##### GIVEN DATA

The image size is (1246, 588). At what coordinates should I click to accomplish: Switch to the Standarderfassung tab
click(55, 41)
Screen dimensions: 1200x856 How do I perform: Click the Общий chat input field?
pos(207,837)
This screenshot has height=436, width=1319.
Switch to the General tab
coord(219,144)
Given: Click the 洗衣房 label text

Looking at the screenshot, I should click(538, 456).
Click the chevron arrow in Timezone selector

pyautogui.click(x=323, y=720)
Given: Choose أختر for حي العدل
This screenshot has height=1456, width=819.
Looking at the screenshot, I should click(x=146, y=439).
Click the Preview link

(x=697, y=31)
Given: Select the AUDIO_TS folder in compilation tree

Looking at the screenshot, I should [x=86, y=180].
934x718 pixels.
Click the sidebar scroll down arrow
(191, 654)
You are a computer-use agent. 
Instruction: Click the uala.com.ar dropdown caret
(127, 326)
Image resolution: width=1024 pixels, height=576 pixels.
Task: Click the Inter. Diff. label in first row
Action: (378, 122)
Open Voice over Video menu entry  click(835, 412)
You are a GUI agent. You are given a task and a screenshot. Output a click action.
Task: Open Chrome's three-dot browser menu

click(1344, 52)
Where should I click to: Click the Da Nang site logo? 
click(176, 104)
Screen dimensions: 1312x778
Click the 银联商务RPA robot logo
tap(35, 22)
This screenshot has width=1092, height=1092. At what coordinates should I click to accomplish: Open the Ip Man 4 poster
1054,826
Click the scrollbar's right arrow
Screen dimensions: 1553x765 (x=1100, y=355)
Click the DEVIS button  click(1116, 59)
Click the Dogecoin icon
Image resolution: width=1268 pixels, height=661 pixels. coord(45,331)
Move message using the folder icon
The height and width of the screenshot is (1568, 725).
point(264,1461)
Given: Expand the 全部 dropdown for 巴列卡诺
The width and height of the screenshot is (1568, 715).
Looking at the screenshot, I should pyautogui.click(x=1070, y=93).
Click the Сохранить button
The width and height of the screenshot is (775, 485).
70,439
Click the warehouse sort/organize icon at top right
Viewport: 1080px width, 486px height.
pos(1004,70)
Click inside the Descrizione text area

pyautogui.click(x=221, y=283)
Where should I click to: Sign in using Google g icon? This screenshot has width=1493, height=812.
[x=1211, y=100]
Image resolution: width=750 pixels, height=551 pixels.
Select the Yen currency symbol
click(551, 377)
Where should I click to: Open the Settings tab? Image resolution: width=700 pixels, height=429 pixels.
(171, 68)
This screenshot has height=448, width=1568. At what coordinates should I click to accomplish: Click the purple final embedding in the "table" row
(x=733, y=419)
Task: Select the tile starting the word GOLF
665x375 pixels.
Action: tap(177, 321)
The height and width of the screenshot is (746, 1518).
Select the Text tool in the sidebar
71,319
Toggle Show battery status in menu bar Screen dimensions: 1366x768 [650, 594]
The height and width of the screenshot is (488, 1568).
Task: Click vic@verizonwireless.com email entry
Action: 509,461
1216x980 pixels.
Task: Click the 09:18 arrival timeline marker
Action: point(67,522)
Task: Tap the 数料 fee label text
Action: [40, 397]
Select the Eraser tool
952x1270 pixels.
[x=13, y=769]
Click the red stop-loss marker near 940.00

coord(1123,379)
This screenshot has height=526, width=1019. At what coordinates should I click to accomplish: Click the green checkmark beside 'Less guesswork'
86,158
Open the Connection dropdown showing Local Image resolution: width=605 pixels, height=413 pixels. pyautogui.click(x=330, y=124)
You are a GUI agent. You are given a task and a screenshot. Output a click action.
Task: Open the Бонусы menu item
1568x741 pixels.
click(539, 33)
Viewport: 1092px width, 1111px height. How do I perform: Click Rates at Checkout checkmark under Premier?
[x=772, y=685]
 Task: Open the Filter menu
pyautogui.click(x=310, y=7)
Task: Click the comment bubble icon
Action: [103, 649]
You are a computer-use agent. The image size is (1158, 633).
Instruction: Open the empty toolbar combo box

##########

PROBLEM REQUIREMENTS
Please copy the lines above from the line with "The height and width of the screenshot is (1568, 725)." up to and including the line with "Image resolution: width=750", exactly as written and with nothing else.

WRITTEN RESPONSE
The height and width of the screenshot is (1568, 725).
point(264,1461)
Given: Expand the 全部 dropdown for 巴列卡诺
The width and height of the screenshot is (1568, 715).
Looking at the screenshot, I should pyautogui.click(x=1070, y=93).
Click the Сохранить button
The width and height of the screenshot is (775, 485).
70,439
Click the warehouse sort/organize icon at top right
Viewport: 1080px width, 486px height.
pos(1004,70)
Click inside the Descrizione text area

pyautogui.click(x=221, y=283)
Where should I click to: Sign in using Google g icon? This screenshot has width=1493, height=812.
[x=1211, y=100]
Image resolution: width=750 pixels, height=551 pixels.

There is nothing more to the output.